ABC Western Queensland

Australia;
- Broadcast area: Central West Queensland, South West Queensland and some areas of the Gulf and other remote Queensland
- Frequencies: 540 kHz AM Longreach 603 kHz AM Charleville

Programming
- Format: Talk

Ownership
- Owner: Australian Broadcasting Corporation

History
- First air date: 19 March 1947

Technical information
- Transmitter coordinates: 23°26′14.46″S 144°14′36.41″E﻿ / ﻿23.4373500°S 144.2434472°E

Links
- Website: https://www.abc.net.au/westqld/

= ABC Western Queensland =

ABC Western Queensland is an ABC Local Radio station based in Longreach broadcasting to the Central West, South West and Gulf regions of Queensland. It covers a wide area stretching as far as the towns of Charleville, Winton and Birdsville.

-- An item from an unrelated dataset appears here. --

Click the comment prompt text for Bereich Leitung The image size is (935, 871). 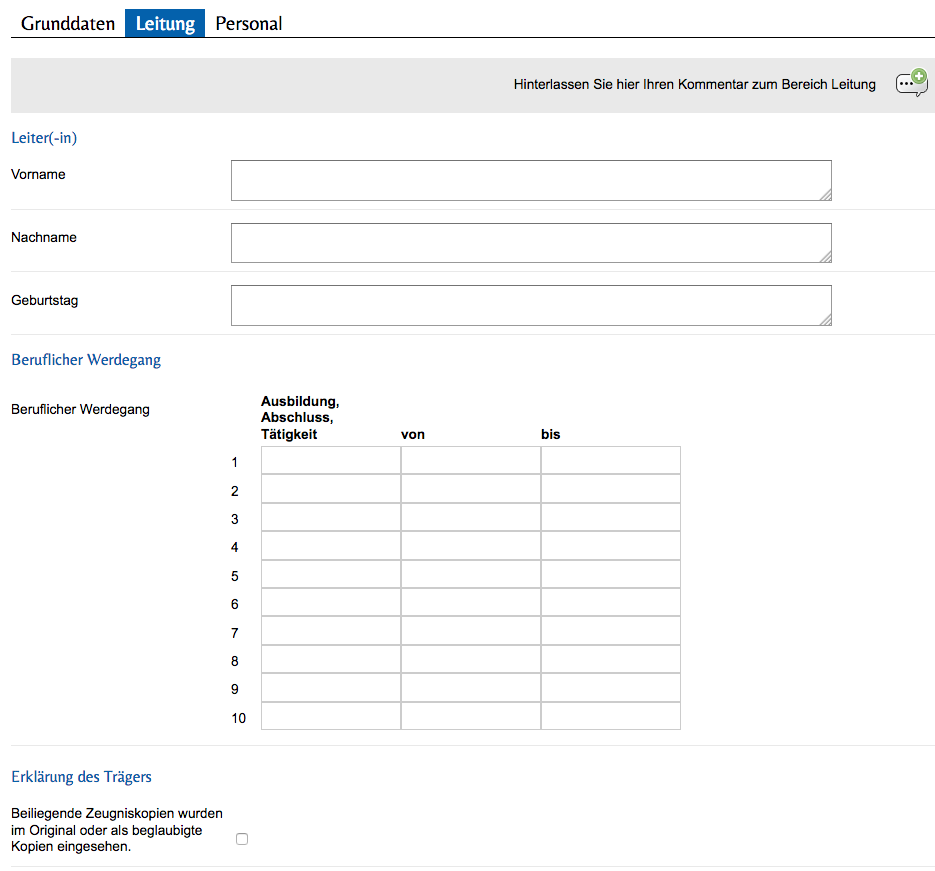(x=694, y=85)
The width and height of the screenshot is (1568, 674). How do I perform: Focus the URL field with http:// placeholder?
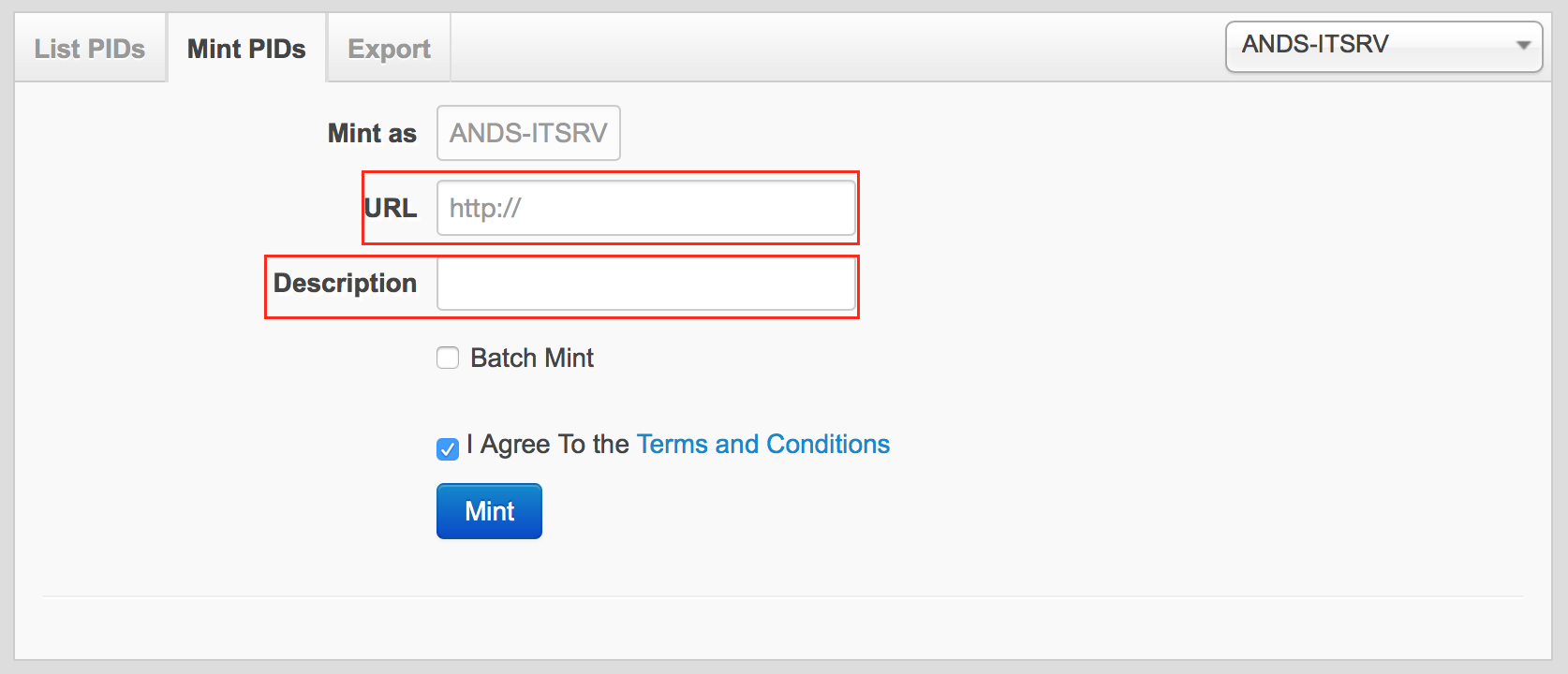pos(646,208)
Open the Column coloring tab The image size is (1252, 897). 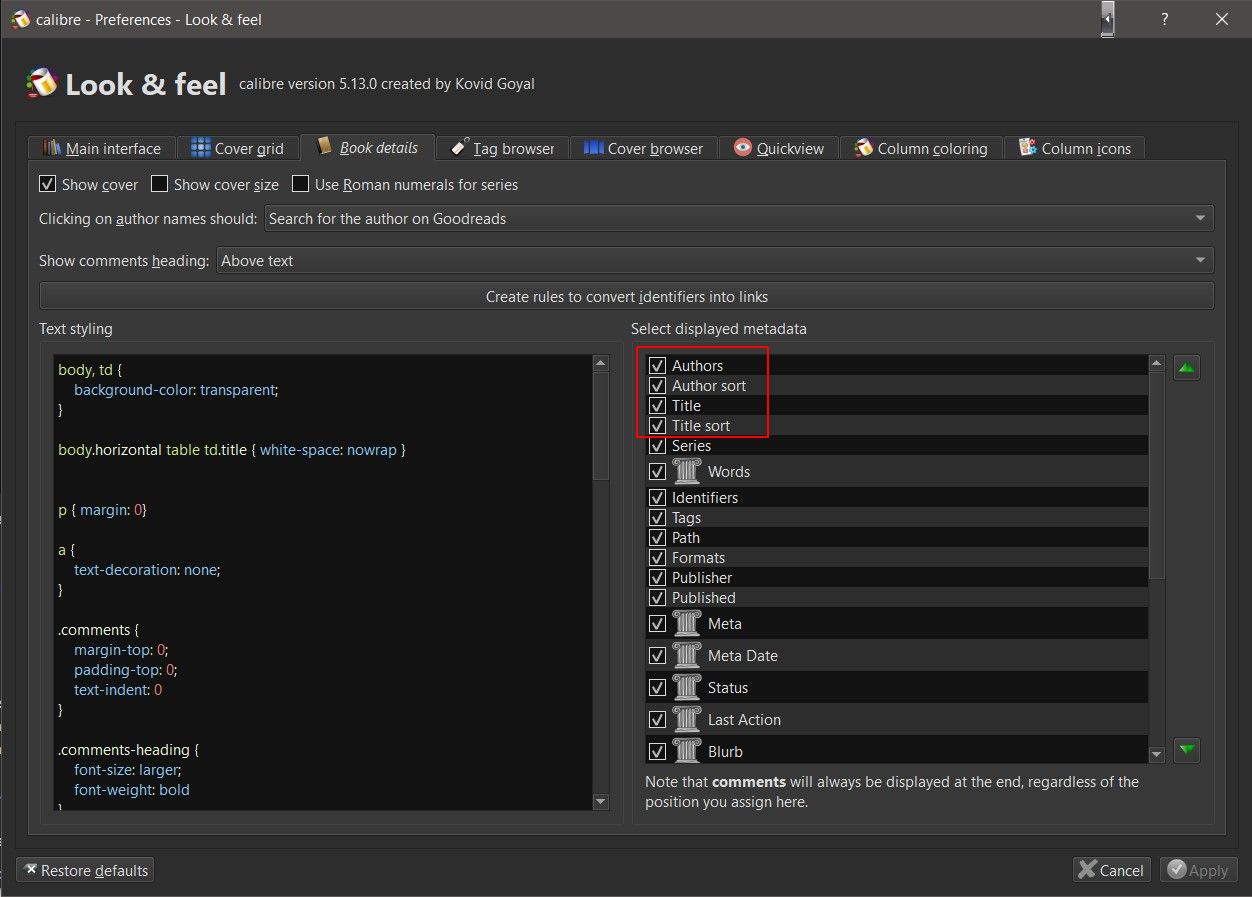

The station began broadcasting as 4QL in 1947 on 690 AM, originally as a relay of the national program. Studios were then built and local programs began in 1952. ABC Western Queensland now broadcasts through the following main AM transmitters along with a number of low-power FM repeaters:

- 4QL 540 AM - Longreach
- 4CH 603 AM - Charleville

During the late 1980s the NERR (North East Regional Radio) satellite service was established. This allowed 'black spots' to be filled in, supplementing the Longreach and Charleville transmitters. Program is fed via satellite to receivers in remote places like Birdsville or Karumba and then re-transmitted via a small FM transmitter to that town.